Rafa era un perista, y aunque suene a acusación muy dura, en este caso tengo pruebas de primera mano: hace años nos asaltaron la casita del pueblo dejándonos más pobres aún de lo que éramos. El domingo siguiente, mi anciana madre, echándole un riñón y la yema del otro, se fue al rastro a buscarlas y las encontró: las vendía Rafa.
Rafa tenía una tienda que iba cambiando de local recorriendo casi metro a metro ese casco viejo, oscuro y con olores acres, en el que la policía pasa de puntillas cuando por error entra en él y el sol apenas se atreve a asomarse entre los tejados.
Viejo anarquista que nunca leyó a Bakunin a pesar de vender toneladas de libros viejos en su antro repleto de pulgas, ácaros y excrementos de sus perros, no pudo soportar los cambios que lo dejaban poco a poco sin clientes y le sacudían una serie de pagos totalmente insoportables para su escaso movimiento de fondos. Viejo ya para poder atender solo su establecimiento, se hizo ayudar por una sucesión de emigrantes ilegales que, a decir de sus vecinos, le robaban con ansias de ministro corrupto. Rodeado de deudas, poco a poco fue quedándose sin nada: cuando le embargaron la furgoneta trasladó su puesto al rastro con un taxi, dejando así dos conclusiones claras: el taxista tendría que desinfectar su vehículo y Rafa no volvería a vender en él.
Rafa aguantó. Enfermó y a los quince días de hospital, solo y abandonado por todos, murió. Y con el, una parte de esa España profunda que gusta de eternizarse en la mugre, el orín y la corteza amarga de las mandarinas. Pero el relevo ¡ah! El relevo no parece mejor. Su local previsiblemente sea abierto de nuevo por el último de sus “empleados”, un magrebí que dudo mucho mejore las condiciones higiénicas del local.

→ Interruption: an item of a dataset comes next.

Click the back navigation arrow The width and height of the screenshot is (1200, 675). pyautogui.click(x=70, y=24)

Ese viene a ser nuestro problema. Nuestras ciudades, España, están cambiando, si. Salimos de un estadio que no era para echar cohetes para caer en otro que casi induce al llanto, no vamos hacia un estado de gracia. No, al menos a mi no me gustaba la España que dejamos, pero la que se nos viene encima me aterroriza. Quizá por eso mismo, porque no me gusta, la amo.

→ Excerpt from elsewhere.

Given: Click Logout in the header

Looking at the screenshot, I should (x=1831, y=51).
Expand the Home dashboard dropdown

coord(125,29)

Y es que para que las cosas cambien a mejor hace falta esa revolución que jamás me cansaré de proclamar en el desierto: la cultural. Cambiando al ciudadano, cambiaremos las ciudades. Si nadie comprara artículos robados, no existiría un negocio alrededor de estos. Pero para esto hace falta despegar a la gente de ese invento del maligno, la televisión. Hace falta inducir valores que vayan más allá de los que el gran marrano televisivo nos invita a seguir. Hace falta cultura. Pero también valor, por parte de los gobernantes… pero también de los gobernados: el saber es lo único que nos da perspectiva de nuestra propia ignorancia, lo que genera intranquilidad, nos hace sentirnos incómodos con nosotros mismos. Nadie más feliz que el tonto del pueblo, vamos. Y es que al final, se tiende a escapar del saber por una simple limitación en la capacidad de sufrimiento. La ignorancia es más tranquila, sigamos creyendo en nuestros políticos.